Problem: Filter the records for lines holding the string "agent".

Screenshot grounding data:
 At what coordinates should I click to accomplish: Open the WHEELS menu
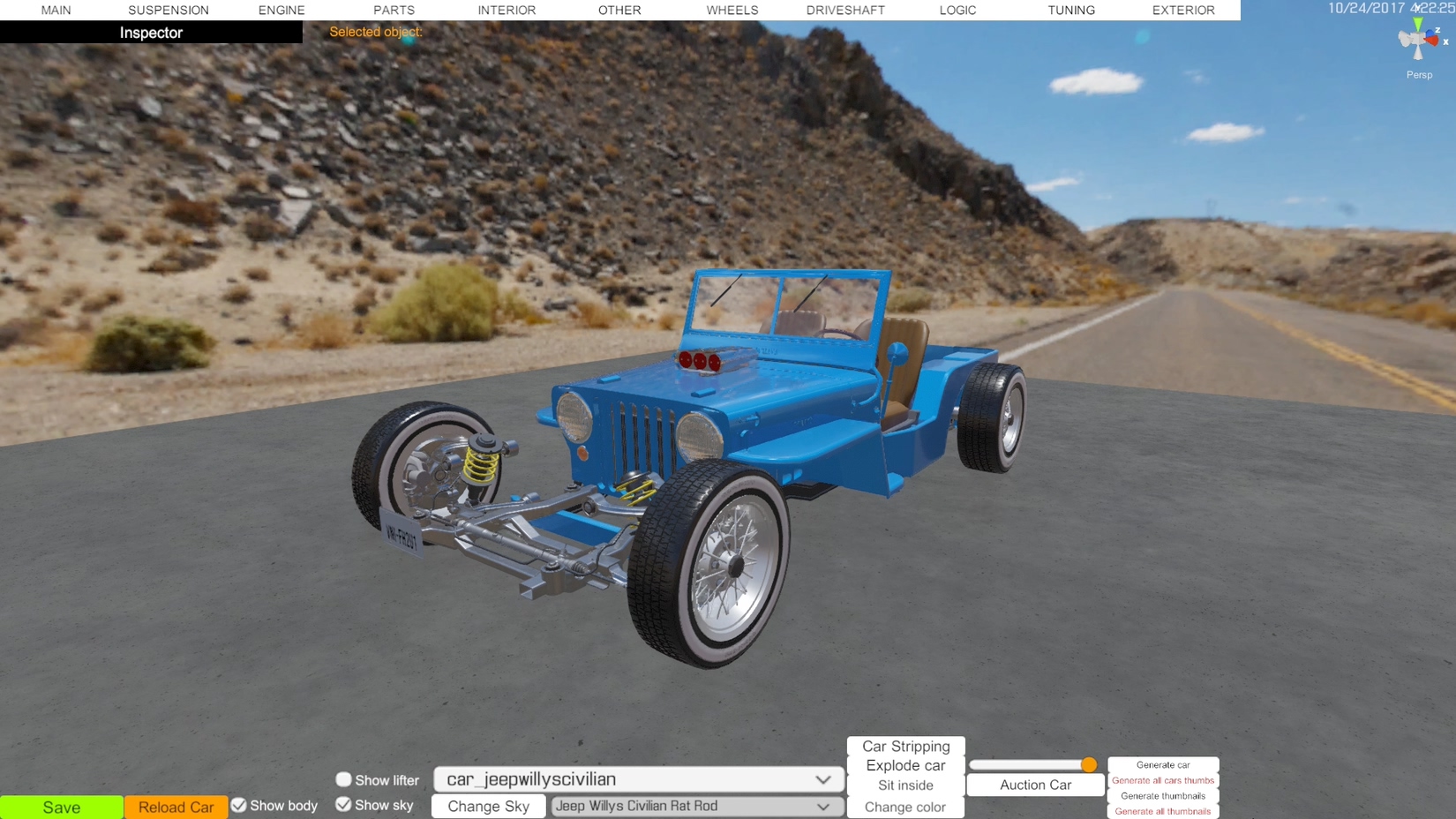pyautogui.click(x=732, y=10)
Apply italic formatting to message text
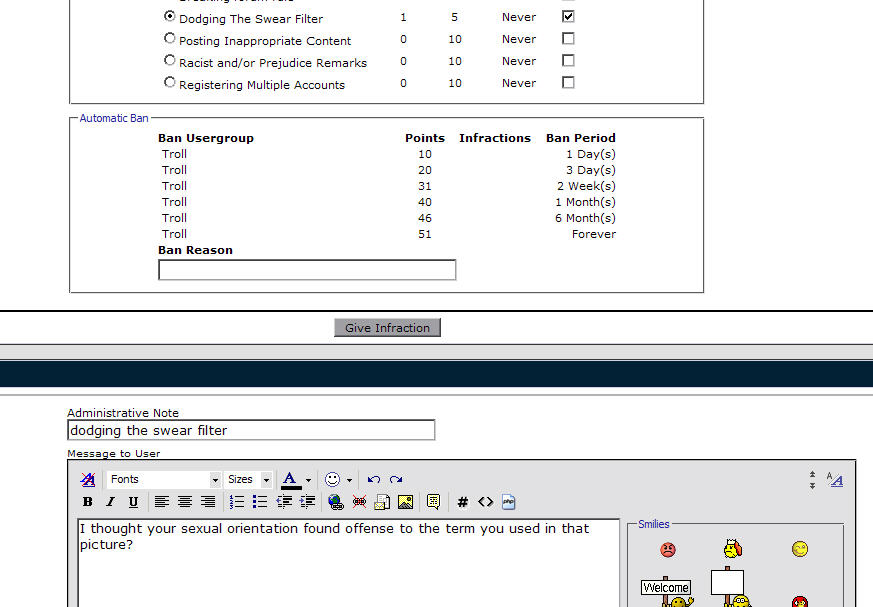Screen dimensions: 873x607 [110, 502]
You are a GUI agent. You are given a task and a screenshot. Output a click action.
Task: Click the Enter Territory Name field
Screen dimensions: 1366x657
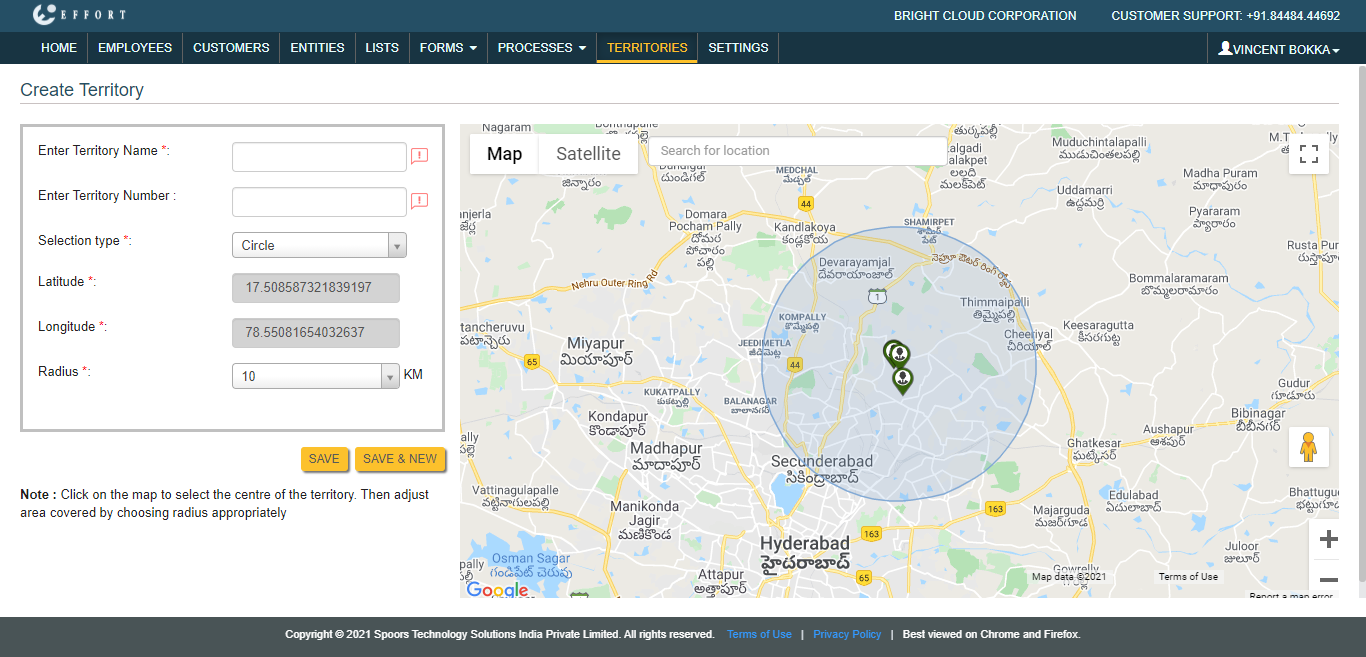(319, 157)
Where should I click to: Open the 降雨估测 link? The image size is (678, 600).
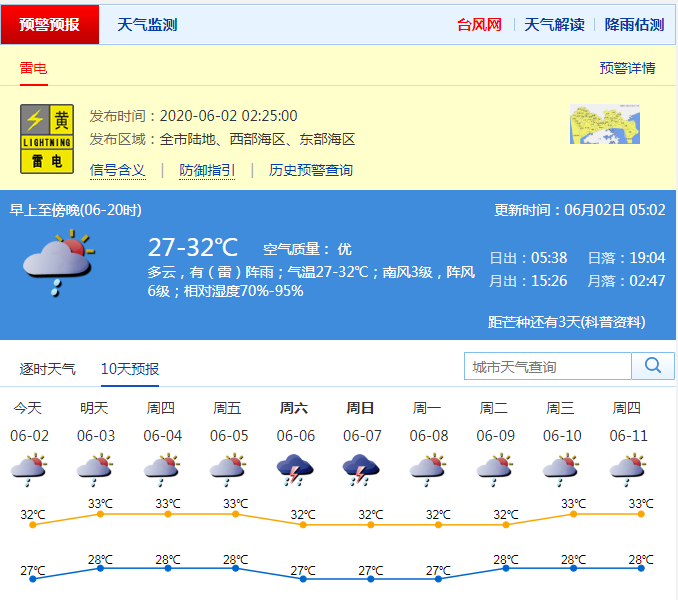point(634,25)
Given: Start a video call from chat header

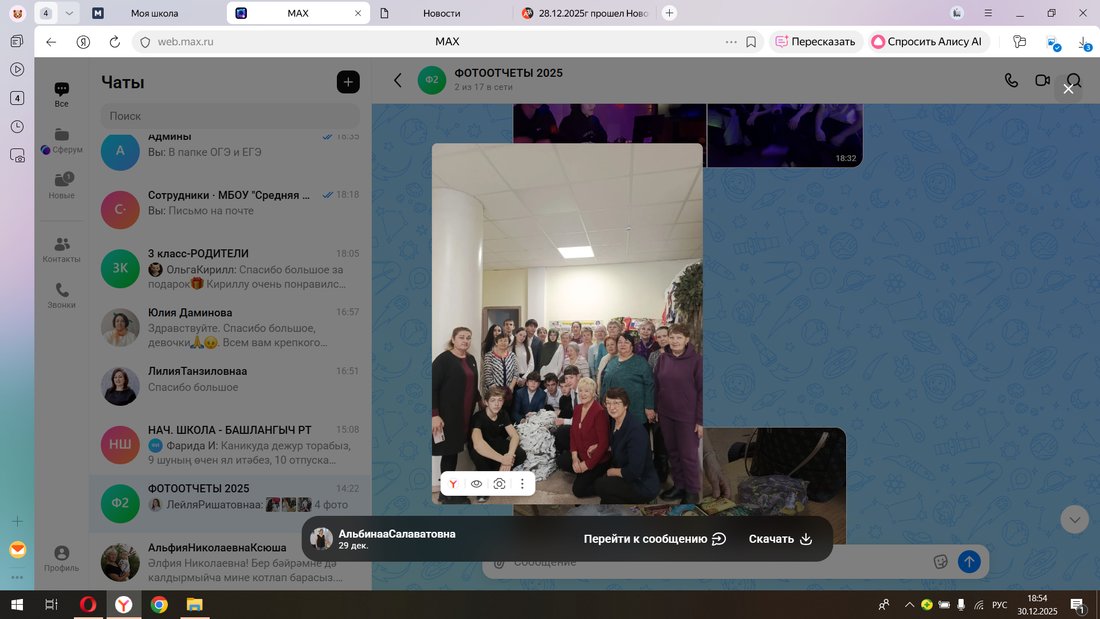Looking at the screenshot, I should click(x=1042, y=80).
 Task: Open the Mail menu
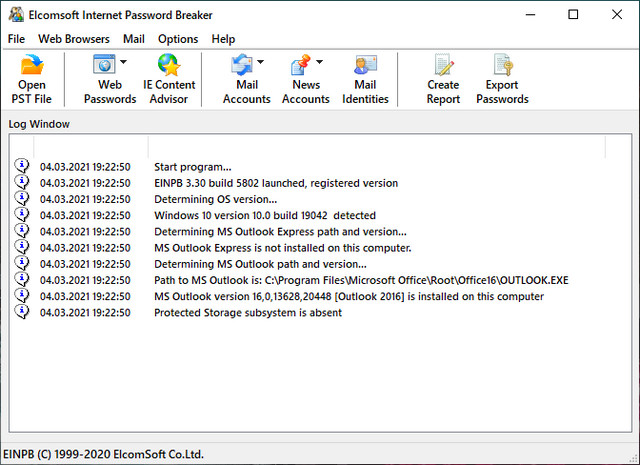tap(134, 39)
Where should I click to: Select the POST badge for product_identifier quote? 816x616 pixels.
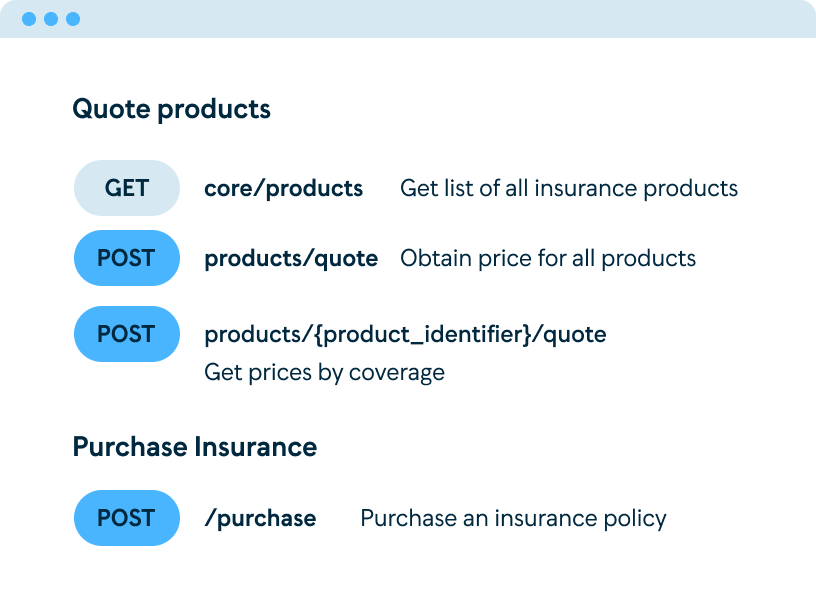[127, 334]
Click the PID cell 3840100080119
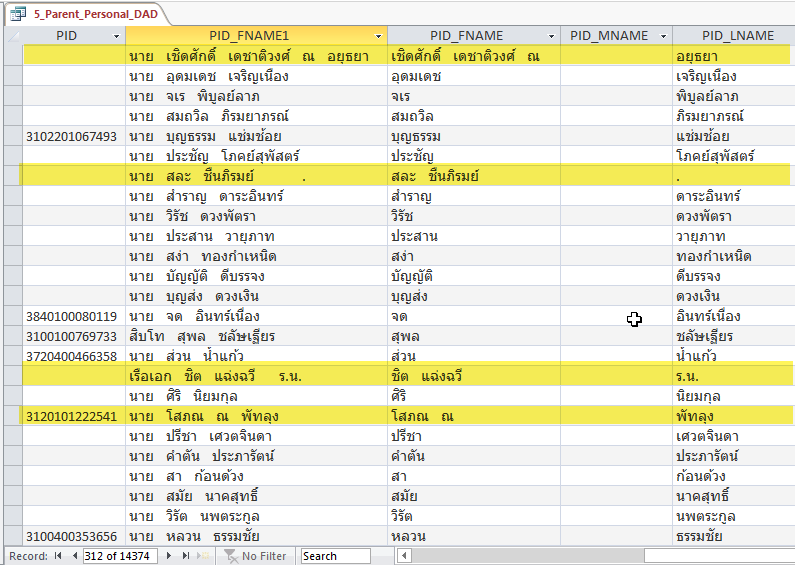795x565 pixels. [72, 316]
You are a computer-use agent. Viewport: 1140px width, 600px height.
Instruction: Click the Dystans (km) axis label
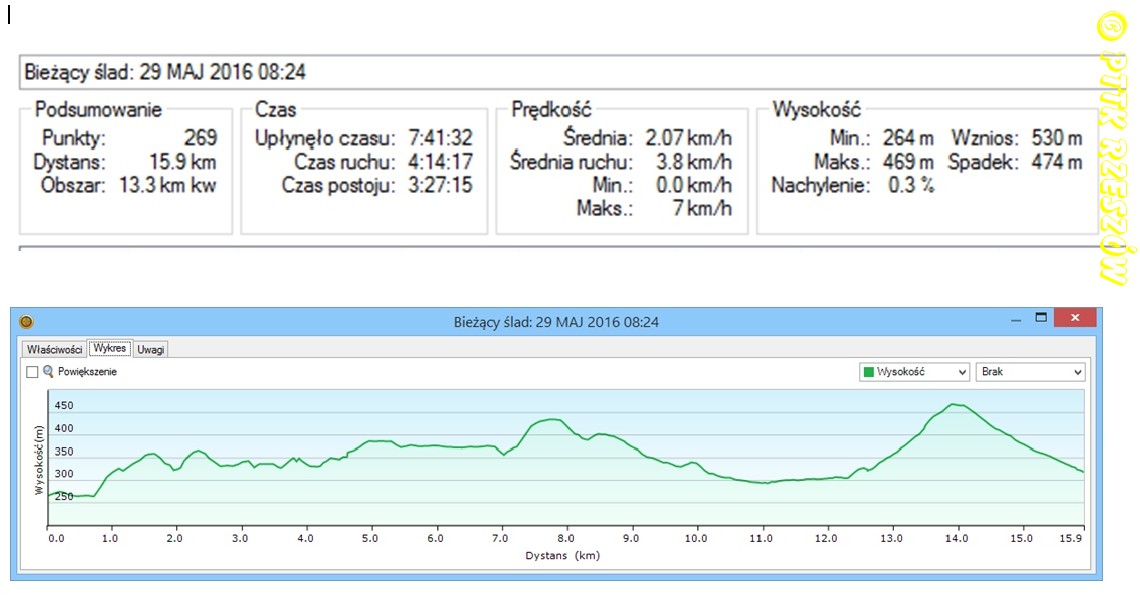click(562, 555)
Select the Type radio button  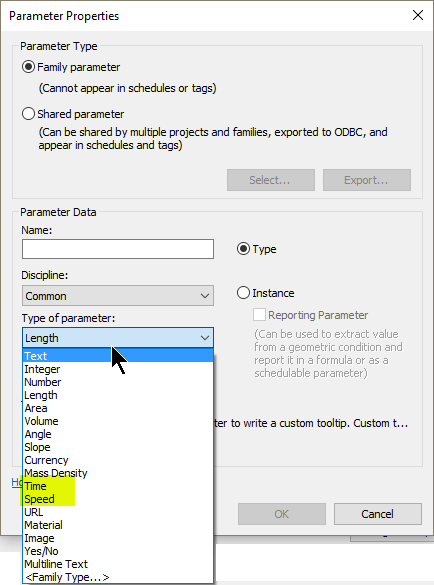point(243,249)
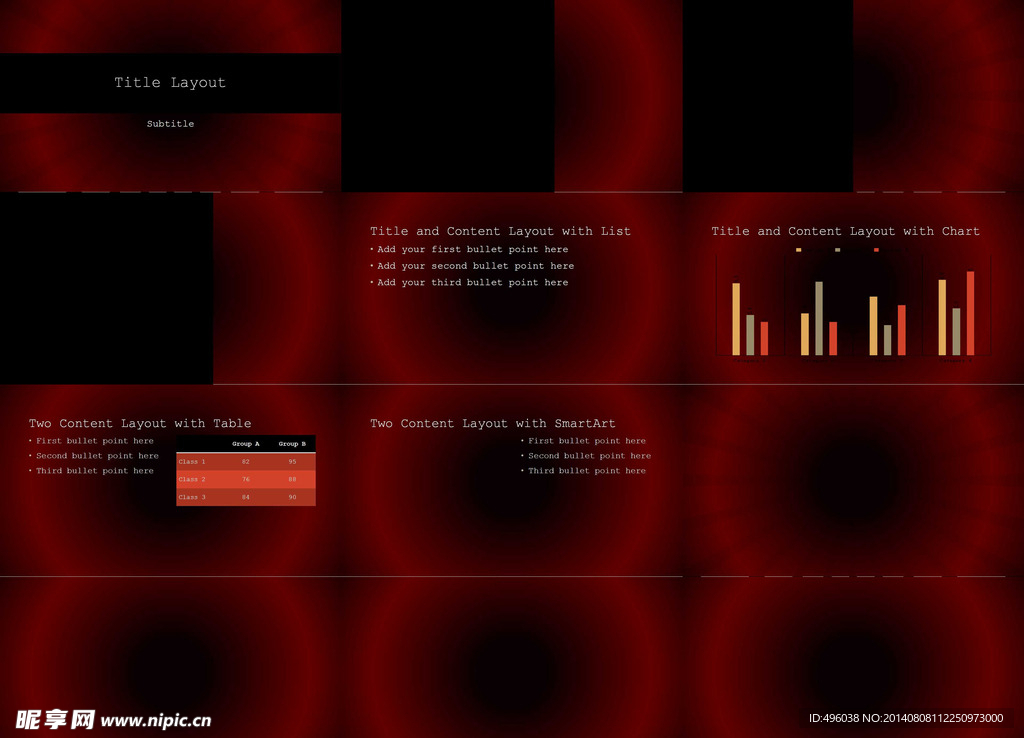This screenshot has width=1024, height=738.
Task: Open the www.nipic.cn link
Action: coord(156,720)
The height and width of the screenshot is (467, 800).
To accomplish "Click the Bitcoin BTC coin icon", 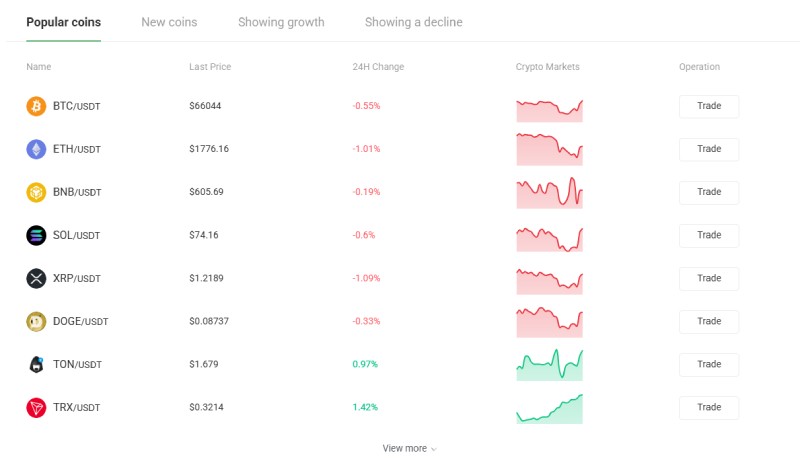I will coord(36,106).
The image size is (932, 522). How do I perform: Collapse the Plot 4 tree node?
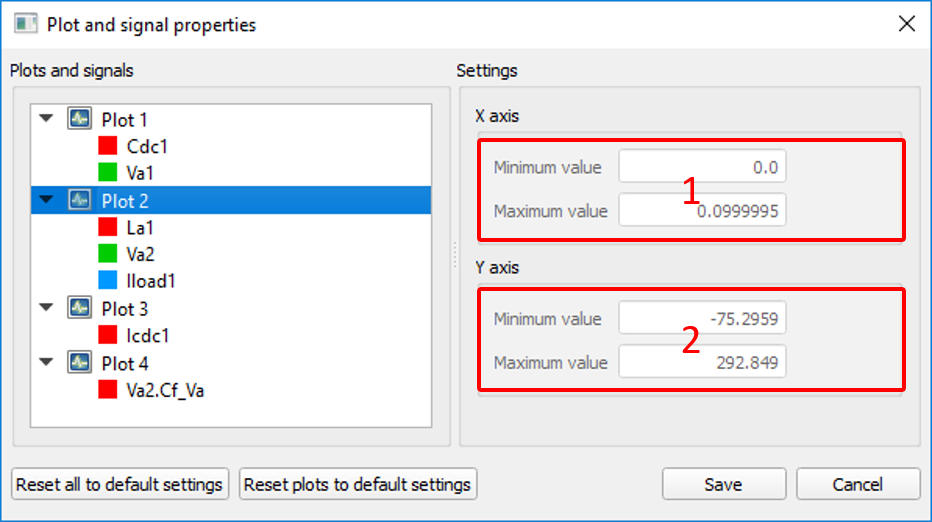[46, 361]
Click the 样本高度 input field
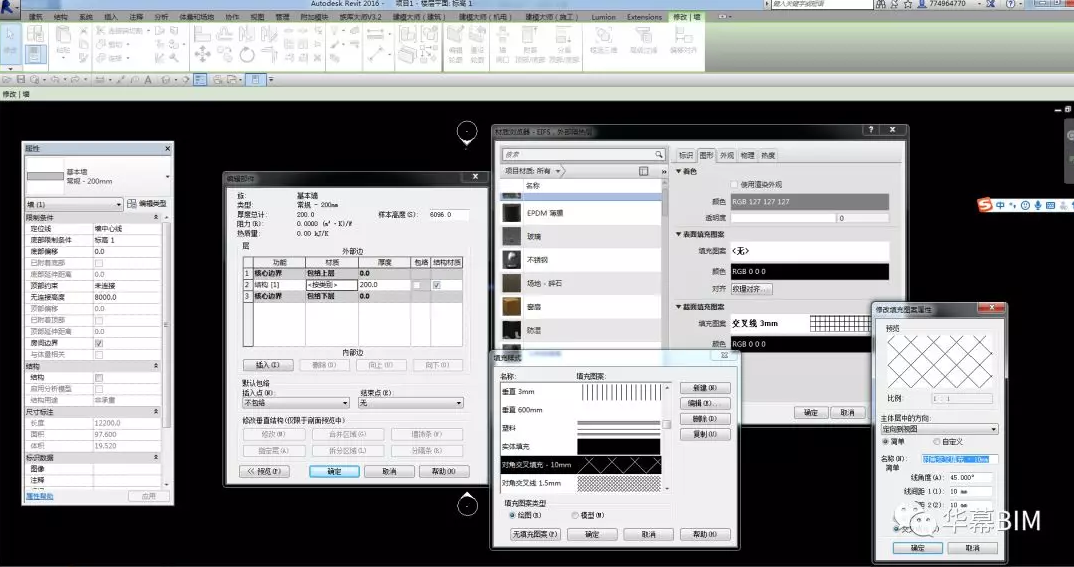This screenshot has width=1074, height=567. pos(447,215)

Output below:
You are a GUI agent. You are given a task and a screenshot. Output a click action.
You are a computer-use agent. Viewport: 1140px width, 600px height.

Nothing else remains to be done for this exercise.